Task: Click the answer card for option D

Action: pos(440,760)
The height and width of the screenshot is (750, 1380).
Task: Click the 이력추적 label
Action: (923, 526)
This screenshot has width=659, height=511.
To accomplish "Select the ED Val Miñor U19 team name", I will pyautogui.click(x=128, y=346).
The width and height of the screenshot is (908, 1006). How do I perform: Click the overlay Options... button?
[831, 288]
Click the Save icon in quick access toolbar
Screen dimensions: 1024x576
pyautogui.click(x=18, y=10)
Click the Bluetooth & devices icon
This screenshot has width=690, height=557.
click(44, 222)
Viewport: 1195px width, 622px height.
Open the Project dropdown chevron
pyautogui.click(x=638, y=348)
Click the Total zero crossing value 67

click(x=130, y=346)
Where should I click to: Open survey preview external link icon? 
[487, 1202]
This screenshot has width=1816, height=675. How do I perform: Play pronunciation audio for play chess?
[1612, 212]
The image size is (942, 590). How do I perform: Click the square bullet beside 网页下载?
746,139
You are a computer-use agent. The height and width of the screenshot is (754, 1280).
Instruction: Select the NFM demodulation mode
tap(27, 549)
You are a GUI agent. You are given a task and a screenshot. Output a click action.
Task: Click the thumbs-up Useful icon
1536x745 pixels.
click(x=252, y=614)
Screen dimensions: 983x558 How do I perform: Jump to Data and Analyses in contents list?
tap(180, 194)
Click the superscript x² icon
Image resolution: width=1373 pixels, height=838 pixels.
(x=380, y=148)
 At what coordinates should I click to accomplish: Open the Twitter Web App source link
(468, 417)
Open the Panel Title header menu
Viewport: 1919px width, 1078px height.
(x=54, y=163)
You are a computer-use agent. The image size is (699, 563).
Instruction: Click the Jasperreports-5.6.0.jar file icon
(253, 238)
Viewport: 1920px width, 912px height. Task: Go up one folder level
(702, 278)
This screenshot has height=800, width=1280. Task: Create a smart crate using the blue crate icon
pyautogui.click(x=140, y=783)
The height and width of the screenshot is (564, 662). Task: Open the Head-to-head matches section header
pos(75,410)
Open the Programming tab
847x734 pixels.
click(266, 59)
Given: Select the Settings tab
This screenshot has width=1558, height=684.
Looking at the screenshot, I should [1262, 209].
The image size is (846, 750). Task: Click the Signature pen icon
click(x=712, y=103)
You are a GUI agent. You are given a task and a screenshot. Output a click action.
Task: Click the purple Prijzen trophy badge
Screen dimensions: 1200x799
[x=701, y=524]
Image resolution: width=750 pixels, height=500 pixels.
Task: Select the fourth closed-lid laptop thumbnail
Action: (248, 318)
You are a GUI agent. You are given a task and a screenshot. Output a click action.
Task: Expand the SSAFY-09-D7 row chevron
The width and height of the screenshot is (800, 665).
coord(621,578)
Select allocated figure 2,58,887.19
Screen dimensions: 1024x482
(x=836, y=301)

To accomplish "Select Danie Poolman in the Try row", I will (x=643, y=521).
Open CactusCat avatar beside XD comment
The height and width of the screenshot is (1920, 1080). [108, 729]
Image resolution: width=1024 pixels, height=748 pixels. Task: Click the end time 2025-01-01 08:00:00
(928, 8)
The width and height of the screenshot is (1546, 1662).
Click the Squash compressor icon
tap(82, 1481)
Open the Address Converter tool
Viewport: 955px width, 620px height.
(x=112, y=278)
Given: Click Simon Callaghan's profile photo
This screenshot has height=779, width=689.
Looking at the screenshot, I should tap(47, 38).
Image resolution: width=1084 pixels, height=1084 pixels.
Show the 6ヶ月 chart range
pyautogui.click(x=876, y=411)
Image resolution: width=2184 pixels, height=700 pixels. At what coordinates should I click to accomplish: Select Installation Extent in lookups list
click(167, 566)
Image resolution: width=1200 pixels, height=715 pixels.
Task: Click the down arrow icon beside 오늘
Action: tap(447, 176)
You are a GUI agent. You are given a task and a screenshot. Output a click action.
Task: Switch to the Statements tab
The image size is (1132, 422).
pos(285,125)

^^^^^^^^

EXERCISE INSTRUCTIONS.
Give back the records above, character for character.

SOLUTION FOR THIS EXERCISE.
Task: Click the answer card for option D

Action: pos(440,760)
The height and width of the screenshot is (750, 1380).
Task: Click the 이력추적 label
Action: (923, 526)
This screenshot has width=659, height=511.
To accomplish "Select the ED Val Miñor U19 team name", I will pyautogui.click(x=128, y=346).
The width and height of the screenshot is (908, 1006). How do I perform: Click the overlay Options... button?
[831, 288]
Click the Save icon in quick access toolbar
Screen dimensions: 1024x576
pyautogui.click(x=18, y=10)
Click the Bluetooth & devices icon
This screenshot has width=690, height=557.
click(44, 222)
Viewport: 1195px width, 622px height.
Open the Project dropdown chevron
pyautogui.click(x=638, y=348)
Click the Total zero crossing value 67

click(x=130, y=346)
Where should I click to: Open survey preview external link icon? 
[487, 1202]
This screenshot has width=1816, height=675. How do I perform: Play pronunciation audio for play chess?
[1612, 212]
The image size is (942, 590). How do I perform: Click the square bullet beside 网页下载?
746,139
You are a computer-use agent. The height and width of the screenshot is (754, 1280).
Instruction: Select the NFM demodulation mode
tap(27, 549)
You are a GUI agent. You are given a task and a screenshot. Output a click action.
Task: Click the thumbs-up Useful icon
1536x745 pixels.
click(x=252, y=614)
Screen dimensions: 983x558 How do I perform: Jump to Data and Analyses in contents list?
tap(180, 194)
Click the superscript x² icon
Image resolution: width=1373 pixels, height=838 pixels.
(x=380, y=148)
 At what coordinates should I click to accomplish: Open the Twitter Web App source link
(468, 417)
Open the Panel Title header menu
Viewport: 1919px width, 1078px height.
(x=54, y=163)
You are a computer-use agent. The image size is (699, 563).
Instruction: Click the Jasperreports-5.6.0.jar file icon
(253, 238)
Viewport: 1920px width, 912px height. Task: Go up one folder level
(702, 278)
This screenshot has height=800, width=1280. Task: Create a smart crate using the blue crate icon
pyautogui.click(x=140, y=783)
The height and width of the screenshot is (564, 662). Task: Open the Head-to-head matches section header
pos(75,410)
Open the Programming tab
847x734 pixels.
click(266, 59)
Given: Select the Settings tab
This screenshot has width=1558, height=684.
Looking at the screenshot, I should [1262, 209].
The image size is (846, 750). Task: Click the Signature pen icon
click(x=712, y=103)
You are a GUI agent. You are given a task and a screenshot. Output a click action.
Task: Click the purple Prijzen trophy badge
Screen dimensions: 1200x799
[x=701, y=524]
Image resolution: width=750 pixels, height=500 pixels.
Task: Select the fourth closed-lid laptop thumbnail
Action: (248, 318)
You are a GUI agent. You are given a task and a screenshot. Output a click action.
Task: Expand the SSAFY-09-D7 row chevron
The width and height of the screenshot is (800, 665).
coord(621,578)
Select allocated figure 2,58,887.19
Screen dimensions: 1024x482
(x=836, y=301)

To accomplish "Select Danie Poolman in the Try row", I will (x=643, y=521).
Open CactusCat avatar beside XD comment
The height and width of the screenshot is (1920, 1080). [108, 729]
Image resolution: width=1024 pixels, height=748 pixels. Task: Click the end time 2025-01-01 08:00:00
(928, 8)
The width and height of the screenshot is (1546, 1662).
Click the Squash compressor icon
tap(82, 1481)
Open the Address Converter tool
Viewport: 955px width, 620px height.
(x=112, y=278)
Given: Click Simon Callaghan's profile photo
This screenshot has height=779, width=689.
Looking at the screenshot, I should tap(47, 38).
Image resolution: width=1084 pixels, height=1084 pixels.
Show the 6ヶ月 chart range
pyautogui.click(x=876, y=411)
Image resolution: width=2184 pixels, height=700 pixels. At what coordinates should I click to accomplish: Select Installation Extent in lookups list
click(167, 566)
Image resolution: width=1200 pixels, height=715 pixels.
Task: Click the down arrow icon beside 오늘
Action: tap(447, 176)
You are a GUI agent. You are given a task and a screenshot. Output a click action.
Task: Switch to the Statements tab
The image size is (1132, 422).
pos(285,125)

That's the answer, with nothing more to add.